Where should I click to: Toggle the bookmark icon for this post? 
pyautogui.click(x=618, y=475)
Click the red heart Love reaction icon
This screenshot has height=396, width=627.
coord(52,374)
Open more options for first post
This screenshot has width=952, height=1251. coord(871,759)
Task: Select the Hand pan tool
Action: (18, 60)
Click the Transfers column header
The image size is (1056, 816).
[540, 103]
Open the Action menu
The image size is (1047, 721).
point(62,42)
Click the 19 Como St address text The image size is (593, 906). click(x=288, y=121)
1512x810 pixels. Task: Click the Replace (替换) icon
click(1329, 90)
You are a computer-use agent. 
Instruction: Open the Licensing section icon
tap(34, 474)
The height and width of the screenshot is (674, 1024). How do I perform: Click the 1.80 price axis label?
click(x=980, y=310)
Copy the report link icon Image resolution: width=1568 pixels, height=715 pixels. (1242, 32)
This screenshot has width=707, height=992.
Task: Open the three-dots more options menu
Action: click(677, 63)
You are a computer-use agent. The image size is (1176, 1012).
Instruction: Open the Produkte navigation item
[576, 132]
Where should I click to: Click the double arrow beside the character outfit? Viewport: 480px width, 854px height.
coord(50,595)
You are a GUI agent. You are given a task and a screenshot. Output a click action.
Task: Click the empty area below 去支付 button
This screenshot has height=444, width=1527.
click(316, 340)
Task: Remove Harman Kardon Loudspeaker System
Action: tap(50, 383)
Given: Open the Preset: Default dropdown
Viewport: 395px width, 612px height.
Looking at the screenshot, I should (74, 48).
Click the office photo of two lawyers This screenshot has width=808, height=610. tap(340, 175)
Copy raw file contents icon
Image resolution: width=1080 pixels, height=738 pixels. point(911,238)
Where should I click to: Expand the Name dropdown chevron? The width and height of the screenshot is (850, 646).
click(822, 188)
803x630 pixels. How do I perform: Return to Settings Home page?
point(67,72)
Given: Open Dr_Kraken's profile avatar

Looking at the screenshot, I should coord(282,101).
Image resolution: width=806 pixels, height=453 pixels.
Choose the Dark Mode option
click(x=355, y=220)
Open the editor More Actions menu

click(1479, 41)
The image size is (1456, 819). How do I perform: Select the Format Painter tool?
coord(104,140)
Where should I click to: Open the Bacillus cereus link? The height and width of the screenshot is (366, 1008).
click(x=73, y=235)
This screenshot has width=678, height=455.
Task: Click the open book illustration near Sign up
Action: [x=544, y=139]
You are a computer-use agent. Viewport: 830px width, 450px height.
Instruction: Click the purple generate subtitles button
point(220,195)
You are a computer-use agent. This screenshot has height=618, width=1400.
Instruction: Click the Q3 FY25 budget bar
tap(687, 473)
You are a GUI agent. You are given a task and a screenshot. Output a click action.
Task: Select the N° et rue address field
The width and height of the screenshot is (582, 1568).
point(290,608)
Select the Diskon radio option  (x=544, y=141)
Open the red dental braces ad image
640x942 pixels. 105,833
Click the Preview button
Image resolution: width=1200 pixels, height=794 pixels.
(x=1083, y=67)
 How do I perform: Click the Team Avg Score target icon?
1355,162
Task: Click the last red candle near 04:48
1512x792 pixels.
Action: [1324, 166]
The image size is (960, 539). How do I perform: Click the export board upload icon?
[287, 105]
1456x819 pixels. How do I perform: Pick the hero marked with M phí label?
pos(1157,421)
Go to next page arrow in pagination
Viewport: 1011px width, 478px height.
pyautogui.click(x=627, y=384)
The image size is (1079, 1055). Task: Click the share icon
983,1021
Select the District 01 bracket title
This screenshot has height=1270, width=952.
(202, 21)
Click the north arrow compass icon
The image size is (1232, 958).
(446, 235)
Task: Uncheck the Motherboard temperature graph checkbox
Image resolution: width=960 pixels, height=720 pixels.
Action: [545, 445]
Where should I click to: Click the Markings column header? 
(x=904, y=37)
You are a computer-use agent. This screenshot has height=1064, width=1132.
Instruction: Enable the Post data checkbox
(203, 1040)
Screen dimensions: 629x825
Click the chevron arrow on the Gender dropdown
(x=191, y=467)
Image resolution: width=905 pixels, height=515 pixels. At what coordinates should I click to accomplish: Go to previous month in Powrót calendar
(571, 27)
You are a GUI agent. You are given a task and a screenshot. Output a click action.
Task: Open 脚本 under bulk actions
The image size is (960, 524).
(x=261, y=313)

============

To be done:
Duplicate the items without any change, beginning at the line that contains "Copy raw file contents icon" and stopping after the line that contains "coord(104,140)". Include both of those lines.

Completed task:
Copy raw file contents icon
Image resolution: width=1080 pixels, height=738 pixels. point(911,238)
Where should I click to: Expand the Name dropdown chevron? The width and height of the screenshot is (850, 646).
click(822, 188)
803x630 pixels. How do I perform: Return to Settings Home page?
point(67,72)
Given: Open Dr_Kraken's profile avatar

Looking at the screenshot, I should coord(282,101).
Image resolution: width=806 pixels, height=453 pixels.
Choose the Dark Mode option
click(x=355, y=220)
Open the editor More Actions menu

click(1479, 41)
The image size is (1456, 819). How do I perform: Select the Format Painter tool?
coord(104,140)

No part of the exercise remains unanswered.